Usually, stratifying the model parameters in space or time will provide more flexibility to the parameter calibration in a hydrological model due to the increase in the number of parameters. While the above-mentioned previous studies have proved the effectiveness of considering stratified seasons, the effectiveness of stratifying frozen ground types for calibration is worthy to investigate. The observed impacts are a mixed result of both increasing numbers of parameters and the real effects of the stratification. The real effects can be identified by a comparative experiment consisting of a calibration scheme with stratified frozen ground type and another one with randomly stratified areas in which only increasing in parameter numbers matters. The results show increasing in parameter numbers is in favor of improving the simulation, although its improvement is less than stratifying frozen ground types. However, we found no apparent pattern in the optimized parametric values from the randomly stratified calibration, which provides little knowledge to understand the real world due to the lack of physics basis. The meaning of parameter calibration is not only to provide a more reasonable combination of parameters but also to study the interaction between the generalized physical processes and parameters [
58]. In this sense, a scientifically sound spatial stratification, such as by frozen ground type in a typical cold alpine basin, could well interpret the responses of parameters to different phenomena as well as improve the simulation accuracy and is helpful to promote the understanding of the real world processes. Those physiographical distinctions between the frozen ground types can explain the variability of parameters across frozen ground types.

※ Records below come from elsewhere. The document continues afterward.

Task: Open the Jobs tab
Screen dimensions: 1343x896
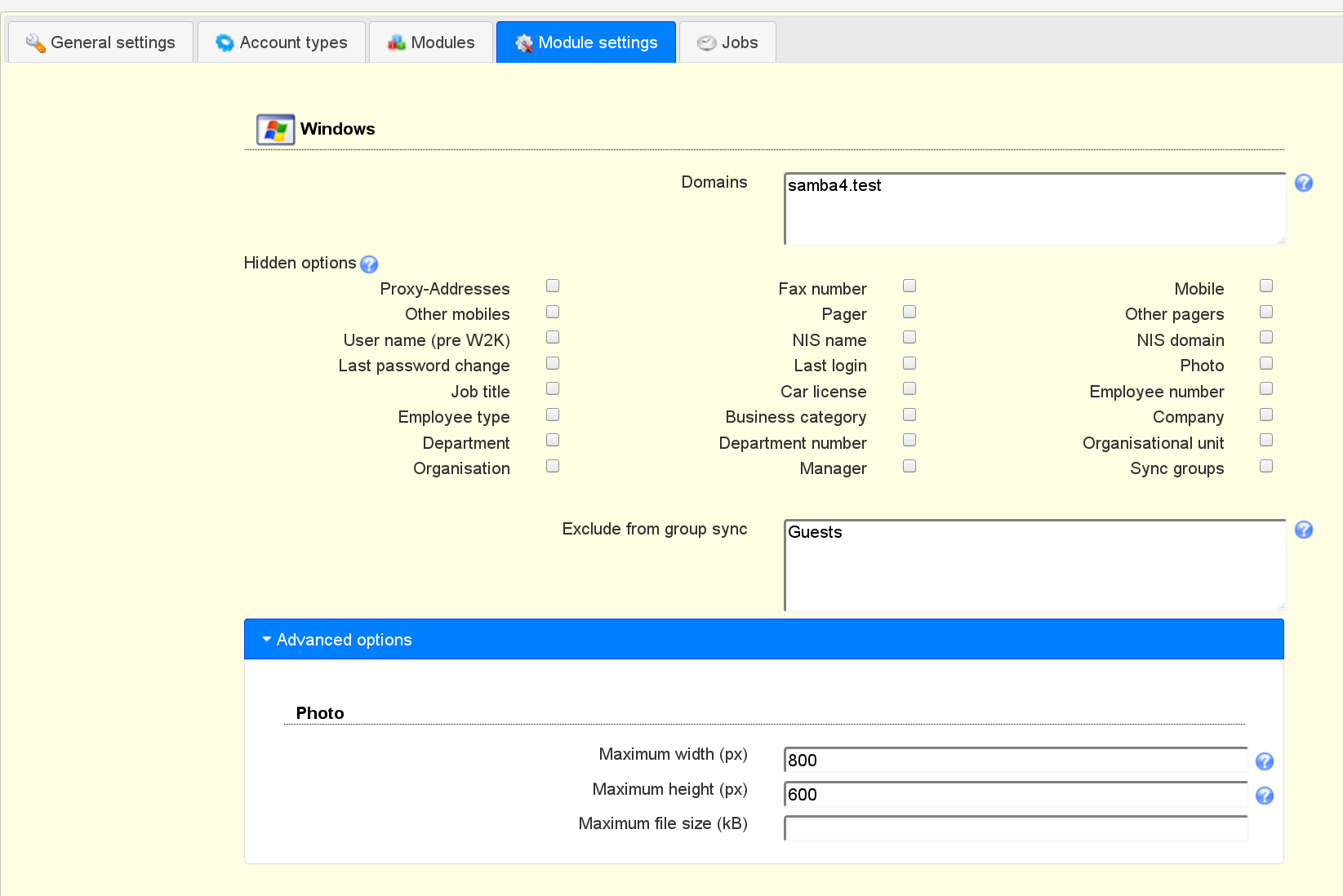Action: pos(727,42)
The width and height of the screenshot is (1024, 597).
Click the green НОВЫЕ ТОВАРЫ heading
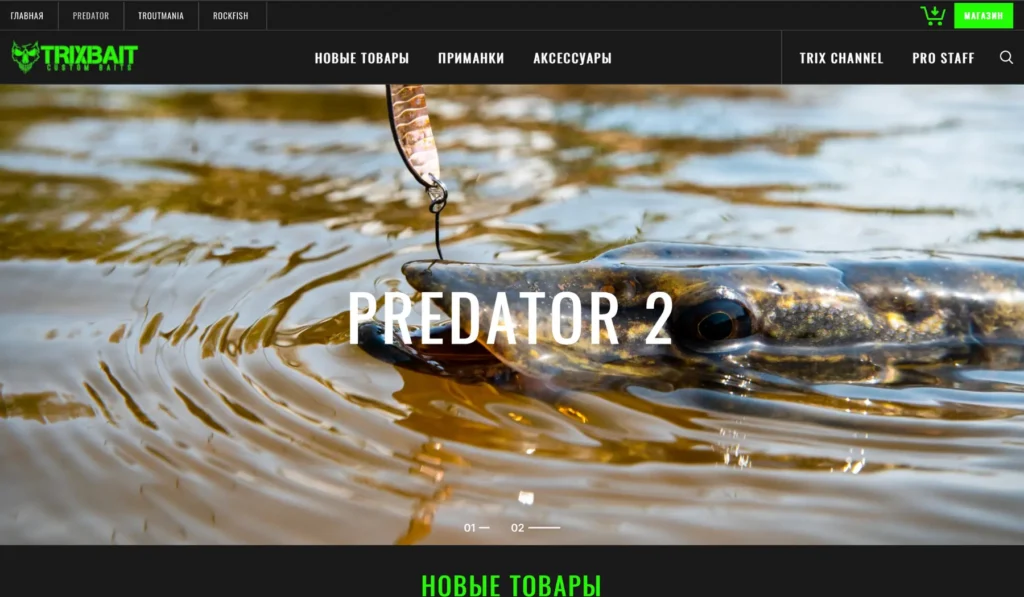point(511,585)
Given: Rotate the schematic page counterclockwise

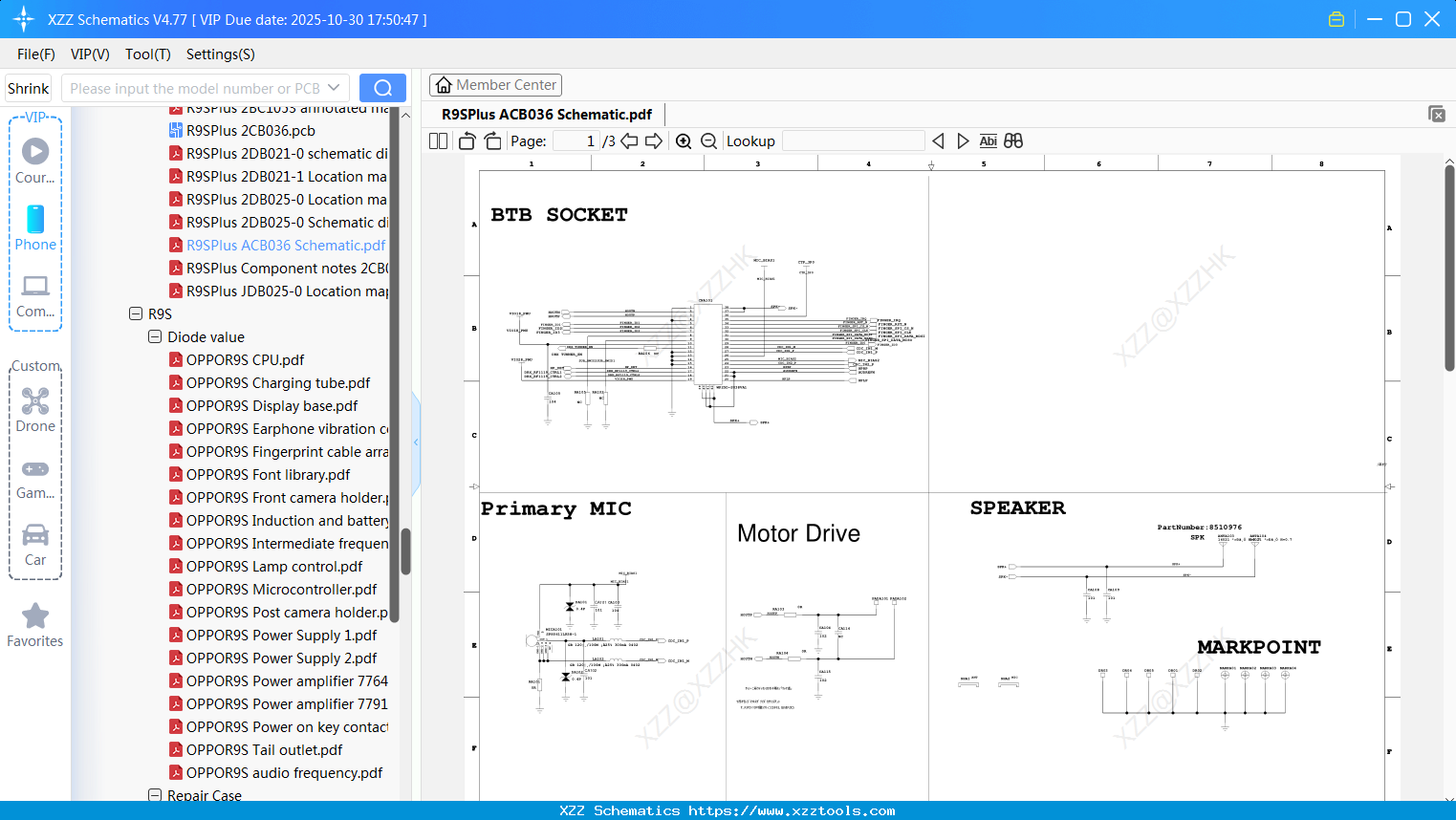Looking at the screenshot, I should coord(466,140).
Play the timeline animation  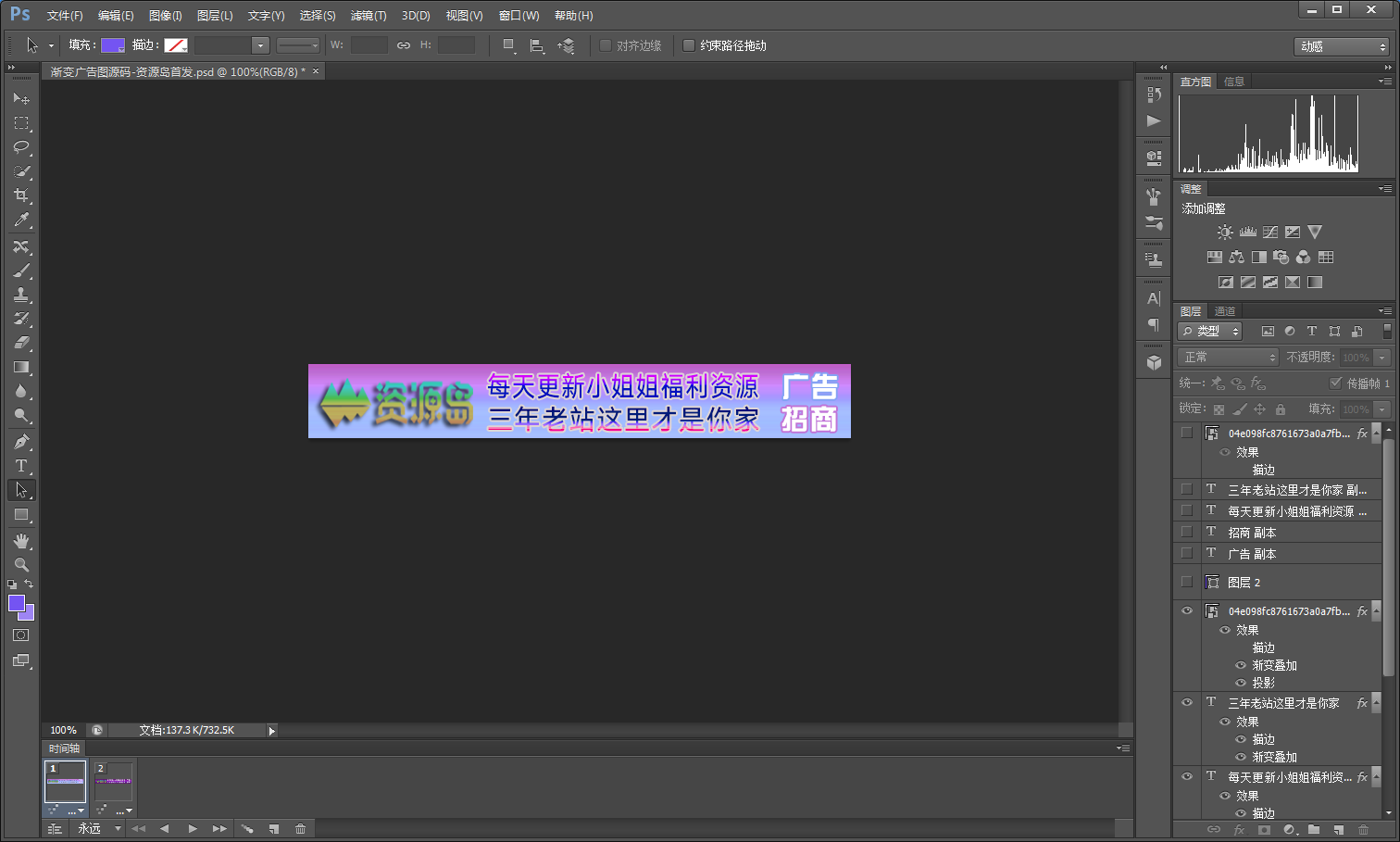point(192,829)
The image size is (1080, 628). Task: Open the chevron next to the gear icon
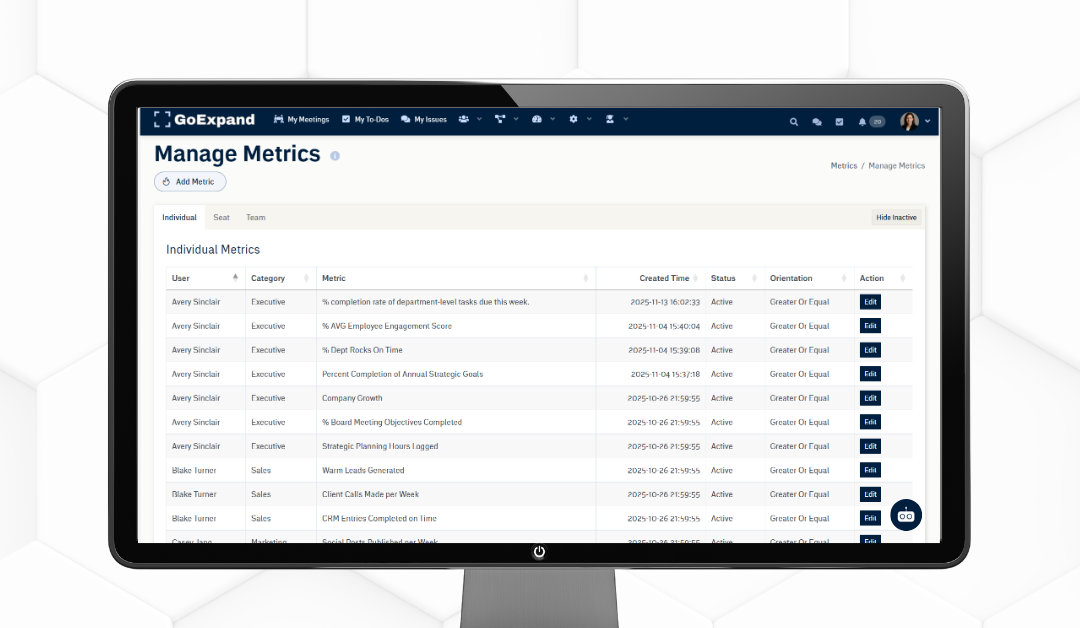(x=588, y=119)
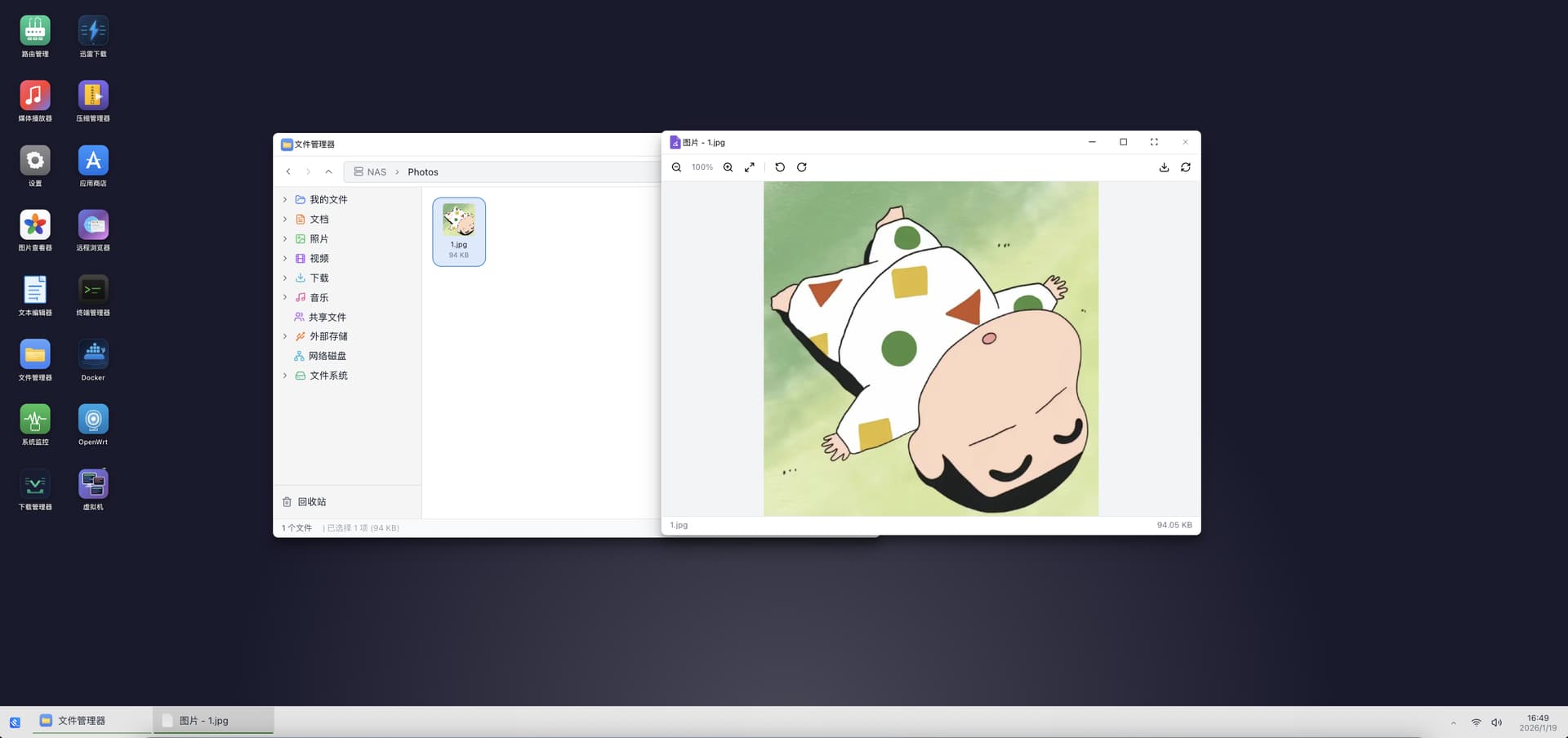This screenshot has height=738, width=1568.
Task: Click the zoom in magnifier icon
Action: pyautogui.click(x=728, y=167)
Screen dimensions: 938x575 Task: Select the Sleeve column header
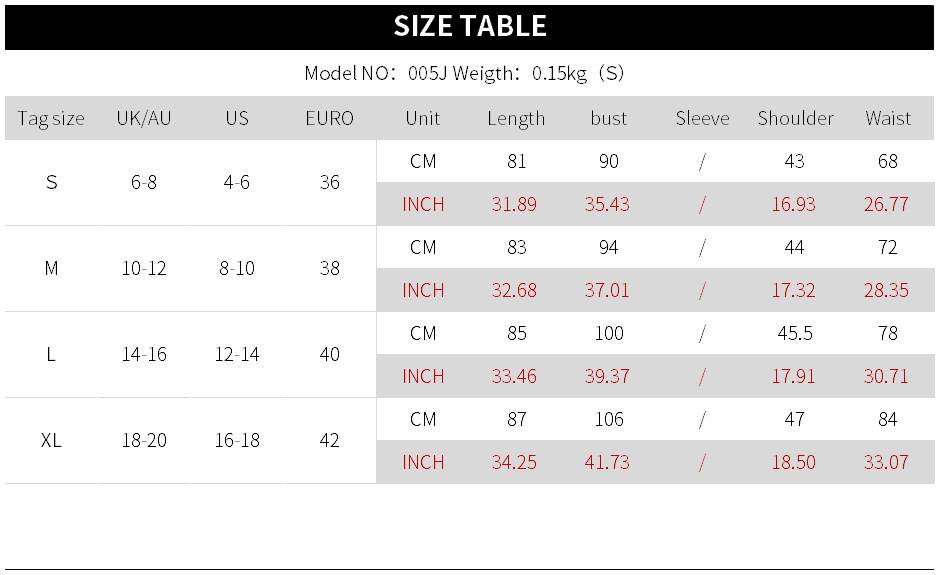702,118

This study also underlines the importance of complete model physics. Even with a sophisticated calibration approach as presented, it is still impossible to perfectly simulate the streamflow in April. Those defects are related to the occurrence of freeze and thaw processes in the active layer in early spring when the surficial frozen ground begins to melt. Those physics are absent in the adopted version of DHSVM. The stratified calibration scheme could strengthen the impacts of the permafrost and the SFG in a cold alpine basin. They cannot completely replace the physical processes in the model. It urges the need of fitting in place a frozen ground module in the DHSVM to compute the freezing and thawing processes recurring with the oscillating soil temperature. Some efforts have been undertaken in the same basin to enhance the freezing and thawing cycle in models so the simulation in spring has been improved [
31]. They suffered notable discrepancy in summer, which can be mitigated by undertaking an appropriate stratified calibration as proposed.
Possible error sources in this study include the quality of data such as meteorological drivers and relatively coarse spatial resolution. The gridded driving forces to DHSVM were interpolated from a single site, the Qilian station, located at the outlet of the Babao River Basin. Although the interpolation method, MicroMet, includes the impacts of topography on climatic variables, the gridded driving forces are subject to uncertainty. In addition, the observed daily streamflow at the Qilian station seems suspicious at some time that abrupt streamflow takes place without matching rainfall. The DHSVM usually requires spatial discretization at a high resolution; the input data in coarse resolutions such as land use/cover and soil maps, which are initially provided at about 1 km resolution, may also come with certain uncertainty to the results in this study.